Gov. Rod Blagojevich's arrest raised questions about whether Illinois' sitting governor would wind up behind bars - and whether his predecessor would be more likely to stay there.
The corruption charges against Blagojevich could - and some say should - complicate the quest for clemency for former Gov. George Ryan.
"It should end it in a nanosecond," said Republican Congressman Mark Kirk. "We are the most corrupt state in the country, and we are currently being run by a criminal."
Harold J. Krent, dean of the IIT Chicago-Kent College of Law, said criminal law is designed in part as a deterrent. Commuting Ryan's 61/2-year corruption sentence after only 13 months, especially in light of the charges against Blagojevich, could suggest that "we don't take political corruption as seriously as we should," Krent said.
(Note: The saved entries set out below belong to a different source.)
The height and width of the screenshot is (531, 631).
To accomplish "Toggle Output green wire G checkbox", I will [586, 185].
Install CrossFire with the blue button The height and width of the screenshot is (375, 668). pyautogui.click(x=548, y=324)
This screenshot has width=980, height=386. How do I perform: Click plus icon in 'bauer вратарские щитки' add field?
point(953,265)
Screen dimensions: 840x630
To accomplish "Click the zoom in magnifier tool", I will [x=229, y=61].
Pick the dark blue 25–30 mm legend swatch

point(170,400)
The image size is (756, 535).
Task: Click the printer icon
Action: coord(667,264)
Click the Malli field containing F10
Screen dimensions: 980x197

"There's a risk if you grant clemency to George Ryan now it would be seen by some as minimizing the extent and depth of corruption that plagues state government," Krent said.
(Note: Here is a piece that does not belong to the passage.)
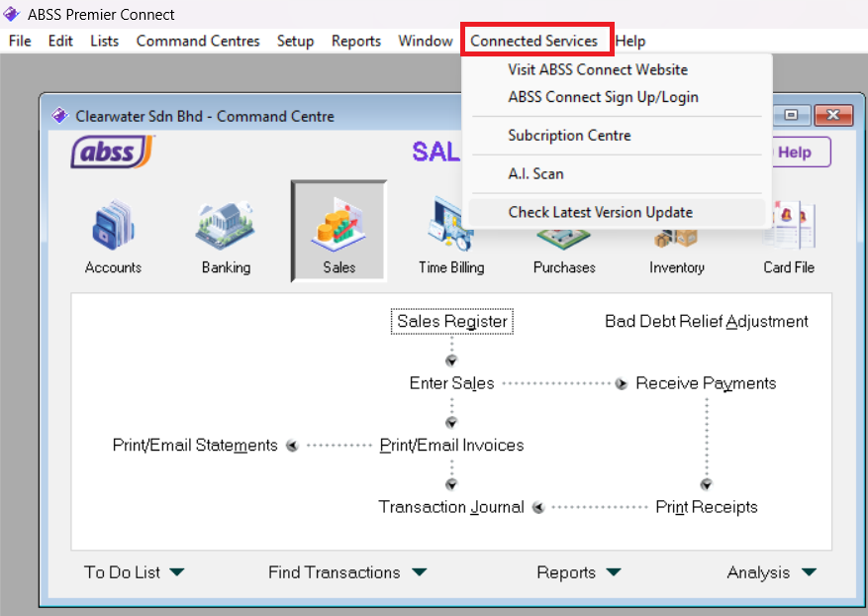Select A.I. Scan from the menu

pos(535,173)
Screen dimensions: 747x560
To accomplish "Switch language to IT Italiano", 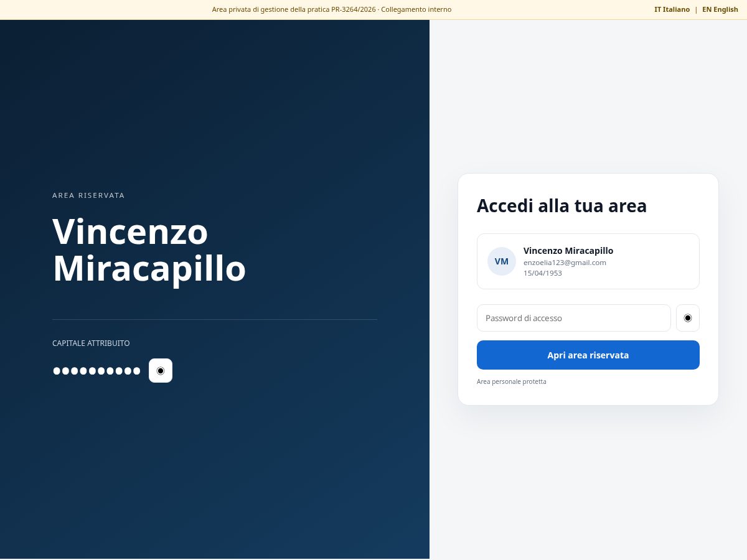I will [672, 9].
Attorneys for Ryan have sought clemency from President George Bush, a call echoed earlier this month by Sen. Dick Durbin. Blagojevich also supports clemency.
Attempts to get a statement from Durbin Tuesday regarding the Ryan case were unsuccessful. When asked if Blagojevich's arrest would have an impact on the Ryan clemency plea, Durbin spokesman Joe Shoemaker said, "I don't know."
U.S. Attorney Patrick Fitzgerald called the quest for clemency "a different matter" than the case against Blagojevich. While Fitzgerald said he would be willing to express his opinion privately on the issue should White House officials seek it, he declined to comment publicly.
"It's inappropriate for me ... to express a view," Fitzgerald said.
Ryan's chances for clemency weren't strong to start with, said P.S. Ruckman, an associate professor of political science at Rock Valley College in Rockford, who has researched and written extensively about the pardon process.
Blagojevich's arrest has made that even more unlikely, he said.
"This might knock it off the table," Ruckman said.
Ruckman said he had recently begun to think clemency for Ryan, a Republican, was possible as part of a possible scenario where Bush could commute Ryan's sentence at the same time he granted clemency for former Gov. Edwin Edwards of Louisiana, a Democrat who has already served six years for racketeering. Commuting both men's sentences could be seen as a "balancing act," Ruckman said.
That was before Tuesday's arrest.
"The news story today makes me think that the Ryan thing isn't going to happen," Ruckman said.